Face à la crise chronique de surpopulation carcérale, le ministre de l’Intérieur et de la Justice, Gérald Darmanin, s’inspire du modèle allemand pour proposer une solution inédite en France : les prisons modulaires. Une initiative visant à offrir des structures rapides à construire, sécurisées et moins coûteuses.
Une urgence carcérale en France
Aujourd’hui, les prisons françaises comptent plus de 82 000 détenus pour seulement 62 000 places disponibles. Cette surpopulation entraîne des conditions de détention indignes : plus de 5 000 prisonniers dorment à même le sol. Une situation que le ministre souhaite rapidement corriger, notamment en diversifiant les modèles de détention pour les profils les moins dangereux.
Un modèle allemand qui inspire
En mai 2025, Gérald Darmanin s’est rendu à Meppen, en Basse-Saxe, pour visiter un complexe pénitentiaire modulaire innovant. Ce projet pilote, lancé en 2021, a été conçu pour répondre à des besoins urgents : il n’a fallu que 10 mois pour passer de la planification à l’accueil des premiers détenus, et 3 jours seulement pour assembler les unités préfabriquées.
Les cellules, fabriquées en béton armé, sont aménagées dans un style sobre et scandinave, avec du mobilier en bois clair. Malgré cette apparente simplicité, la sécurité y est maximale, avec barbelés, portes à verrouillage électromagnétique et surveillance renforcée.
« Ce projet est vraiment un projet phare, sans équivalent en Allemagne », a salué Kathrin Wahlmann, ministre de la Justice du Land.
Le centre accueille aujourd’hui une quarantaine de détenus : personnes handicapées, fragiles psychologiquement ou délinquants sexuels, pour des peines allant jusqu’à 15 ans. Ils sont encadrés par 21 surveillants.
Un projet bientôt appliqué en France
Séduit, Gérald Darmanin a annoncé la construction prochaine de structures modulaires françaises, d’abord destinées aux détenus en semi-liberté ou condamnés à de courtes peines, comme les délits routiers.
Le plan prévoit la création de 3 000 places, construites en 18 mois. Une première unité de 50 places verra le jour à Troyes, dans l’Aube, avec une livraison prévue à l’automne 2026.
Le ministre justifie ce choix par un impératif de rapidité, d’efficacité et d’économie : le coût par détenu serait de 200 000 euros, soit deux fois moins qu’en prison classique (estimée à 400 000 euros).

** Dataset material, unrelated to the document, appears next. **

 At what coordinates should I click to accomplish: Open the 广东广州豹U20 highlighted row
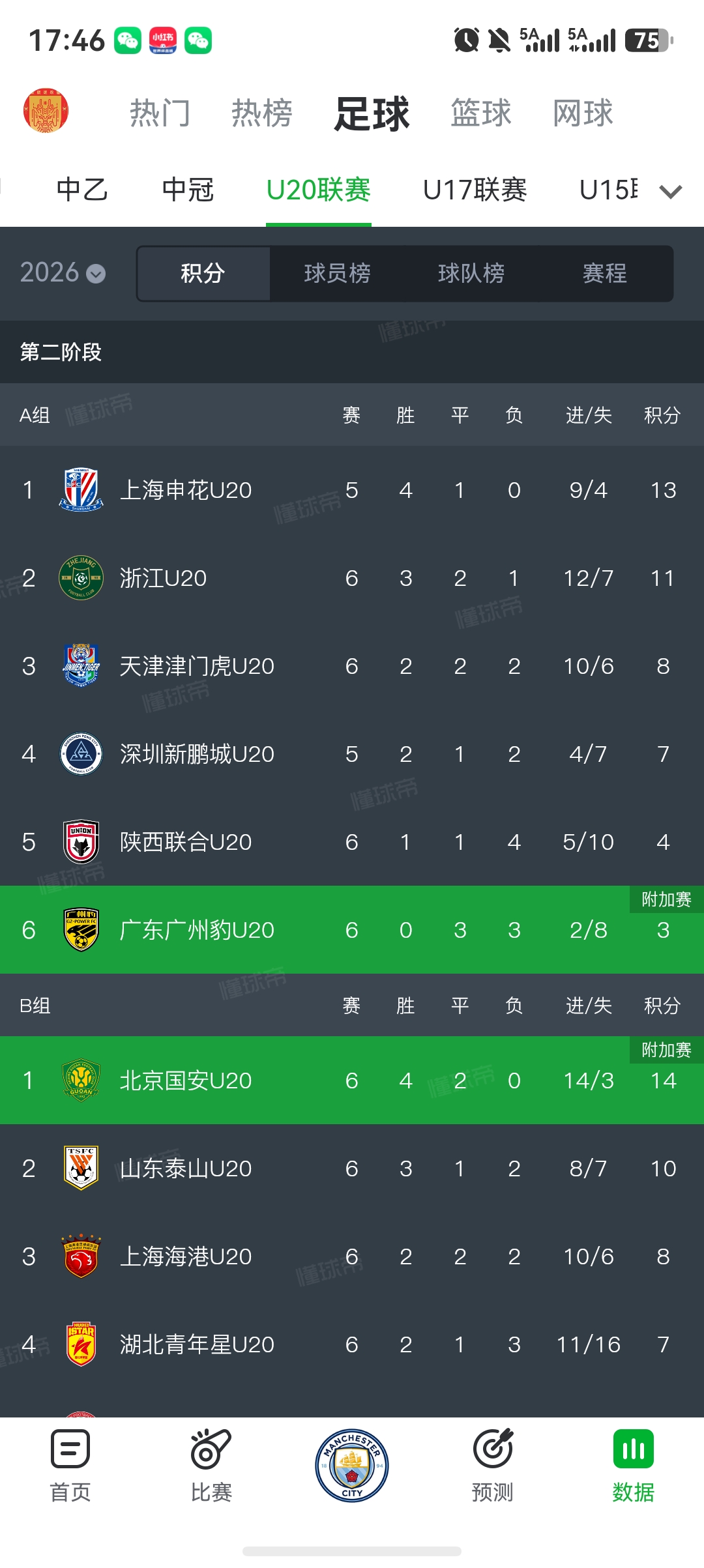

Une affirmation contestée, car la prison de Meppen aurait coûté environ 5 millions d’euros, soit un tiers de plus qu’un établissement pénitentiaire conventionnel selon les autorités allemandes.
Un modèle adapté aux peines légères
L’administration pénitentiaire estime qu’environ un tiers des détenus pourraient vivre sous un régime carcéral plus souple, notamment les fins de peine, ou ceux condamnés pour des infractions mineures.
Ces établissements modulaires offriraient donc une solution transitoire entre l’incarcération classique et la réinsertion. En libérant de l’espace dans les prisons traditionnelles, ils permettraient également de mieux gérer les profils dangereux dans des conditions plus adaptées.
Une vision plus flexible de l’incarcération
Cette réforme marque un changement de paradigme dans la politique carcérale française. Elle ne vise pas seulement à construire plus vite, mais aussi à adapter le régime de détention au profil du détenu, tout en préservant la sécurité et la dignité.
Gérald Darmanin veut aller vite. Le projet pourrait être étendu à d’autres villes si les premiers résultats sont concluants. Reste à convaincre les opposants au modèle modulaire, qui pointent du doigt les limites de durabilité, de sécurité à long terme et l’esthétique contestée des préfabriqués.
Mais pour le ministre, l’essentiel est clair : agir vite, efficacement et à moindre coût face à une situation d’urgence qui, selon lui, ne peut plus attendre.